EU denkt über Alternativen zur WTO nach: Neue Impulse für den Welthandel
Die Europäische Union lotet derzeit Möglichkeiten aus, die in vielen Bereichen an Handlungskraft eingebüßte Welthandelsorganisation (WTO) durch alternative Mechanismen zu ergänzen oder sogar zu ersetzen. Bei einem Gipfeltreffen in Brüssel stellte Kommissionspräsidentin Ursula von der Leyen eine mögliche Neuausrichtung der 1995 gegründeten Organisation in den Raum, die ursprünglich zur Reduzierung globaler Handelsbarrieren ins Leben gerufen wurde.
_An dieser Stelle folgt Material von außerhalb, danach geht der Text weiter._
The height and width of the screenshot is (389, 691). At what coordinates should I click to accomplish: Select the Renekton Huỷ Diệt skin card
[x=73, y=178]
Bundeskanzler Friedrich Merz regte an, eine „neue Art von Handelsorganisation“ zu entwickeln, die schrittweise die derzeitigen Lücken der WTO schließen könnte.
Merz, der auch den Vorsitz der CDU inne hat, sprach sich für die Einführung neuer Wege zur Beilegung von Handelsstreitigkeiten aus. Diese könnten von der EU-Kommission in künftige Handelsabkommen integriert werden. Der Vorschlag sei zwar noch in einem frühen Stadium, doch Merz habe bereits Gespräche mit dem französischen Präsidenten Emmanuel Macron und dem britischen Premierminister Keir Starmer geführt. „Wenn die WTO weiterhin so handlungsunfähig bleibt, müssen die Befürworter des freien Handels nach neuen Lösungen suchen“, bemerkte er.
Von der Leyen sieht erste Anzeichen für eine Neugestaltung durch die Kooperation der transpazifischen Partnerschaft CPTPP mit der EU. Diese könne ein Modell für die Reform der WTO mit ihren über 166 Mitgliedsstaaten darstellen. Die Idee sei, aufzuzeigen, dass freier Handel mit einer Vielzahl von Ländern auf regelbasierter Grundlage möglich ist. Die WTO leidet unter anderem unter Protektionismus, überholten Regeln und der Blockade ihres Berufungsgremiums. Bisherige Reformbemühungen scheiterten an der Uneinigkeit der Mitgliedsstaaten.